INTERVIEW: SAM ROCKWELL, AN ACTOR WITH CHARACTER (AND “CONVICTION”)

On Tuesday afternoon, I had the opportunity to chat by phone for about 30 minutes with the veteran character actor Sam Rockwell, who has generated some of the best reviews of his career — and not inconsiderable buzz for a best supporting actor Oscar nod, which would be his first in any category — for his performance in Tony Goldwyn’s “Conviction.”

CLICK HERE TO LISTEN TO AUDIO OF OUR CONVERSATION!

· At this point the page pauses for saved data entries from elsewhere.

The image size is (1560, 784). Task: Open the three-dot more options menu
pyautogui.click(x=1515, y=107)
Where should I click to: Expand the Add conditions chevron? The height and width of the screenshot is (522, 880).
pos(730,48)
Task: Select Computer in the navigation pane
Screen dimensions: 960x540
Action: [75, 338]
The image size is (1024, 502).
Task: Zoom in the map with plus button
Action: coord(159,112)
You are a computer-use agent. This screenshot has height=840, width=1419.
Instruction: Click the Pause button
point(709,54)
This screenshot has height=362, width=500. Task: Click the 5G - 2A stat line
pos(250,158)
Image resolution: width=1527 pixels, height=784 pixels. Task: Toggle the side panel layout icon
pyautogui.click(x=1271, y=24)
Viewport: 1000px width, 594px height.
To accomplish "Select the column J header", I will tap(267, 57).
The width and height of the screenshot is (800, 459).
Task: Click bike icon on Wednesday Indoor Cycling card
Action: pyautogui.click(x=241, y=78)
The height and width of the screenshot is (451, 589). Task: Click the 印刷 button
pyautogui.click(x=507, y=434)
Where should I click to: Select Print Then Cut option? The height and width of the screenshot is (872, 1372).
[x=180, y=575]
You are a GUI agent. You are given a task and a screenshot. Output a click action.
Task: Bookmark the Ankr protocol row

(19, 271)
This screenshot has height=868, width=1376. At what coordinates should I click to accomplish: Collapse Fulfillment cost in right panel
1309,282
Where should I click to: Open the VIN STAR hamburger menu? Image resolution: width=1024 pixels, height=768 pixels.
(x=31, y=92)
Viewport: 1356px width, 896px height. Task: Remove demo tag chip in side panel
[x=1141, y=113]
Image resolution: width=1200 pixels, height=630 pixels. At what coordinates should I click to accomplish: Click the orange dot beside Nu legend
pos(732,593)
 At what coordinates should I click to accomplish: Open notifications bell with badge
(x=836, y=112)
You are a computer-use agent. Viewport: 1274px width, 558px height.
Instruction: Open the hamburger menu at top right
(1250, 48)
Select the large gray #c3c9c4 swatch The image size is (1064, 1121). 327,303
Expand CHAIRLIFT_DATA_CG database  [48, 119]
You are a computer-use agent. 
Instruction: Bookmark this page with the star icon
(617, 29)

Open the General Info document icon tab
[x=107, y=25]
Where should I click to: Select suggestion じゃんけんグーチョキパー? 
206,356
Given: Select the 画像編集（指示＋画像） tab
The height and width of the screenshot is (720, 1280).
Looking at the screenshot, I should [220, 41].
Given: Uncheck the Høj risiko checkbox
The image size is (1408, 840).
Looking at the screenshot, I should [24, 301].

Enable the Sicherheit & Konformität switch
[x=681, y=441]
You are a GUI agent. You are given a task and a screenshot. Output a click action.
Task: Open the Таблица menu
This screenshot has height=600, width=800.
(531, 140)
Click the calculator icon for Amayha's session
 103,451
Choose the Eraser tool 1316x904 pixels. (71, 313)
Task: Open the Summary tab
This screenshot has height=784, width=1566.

Rockwell, 42, portrays Kenny Waters, a real person with a checkered background who was sentenced to life in prison for a murder that he — and, to an even greater degree, his sister (Hilary Swank) — insisted he did not commit. (It’s a part, he tells me, that Eric Bana, Colin Farrell, Philip Seymour Hoffman, and John C. Reilly all passed on!) Though some have argued that the film plays like a Lifetime TV movie or an extended episode of “Law & Order,” precious few have had anything but kind things to say about Rockwell, who convincingly portrays Waters as both a young and carefree rabble-rouser and 18 years later as an aged and hardened convict whose will to live is slipping away.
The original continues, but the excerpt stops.